Records for the task ->
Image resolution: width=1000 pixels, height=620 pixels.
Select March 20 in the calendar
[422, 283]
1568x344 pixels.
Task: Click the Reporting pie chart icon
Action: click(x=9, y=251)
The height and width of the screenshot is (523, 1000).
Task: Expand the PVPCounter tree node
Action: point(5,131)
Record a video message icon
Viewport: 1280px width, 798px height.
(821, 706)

Assignment -> All of the data above must be retyped exactly.

Response to the task ->
Image resolution: width=1000 pixels, height=620 pixels.
Select March 20 in the calendar
[422, 283]
1568x344 pixels.
Task: Click the Reporting pie chart icon
Action: click(x=9, y=251)
The height and width of the screenshot is (523, 1000).
Task: Expand the PVPCounter tree node
Action: point(5,131)
Record a video message icon
Viewport: 1280px width, 798px height.
(821, 706)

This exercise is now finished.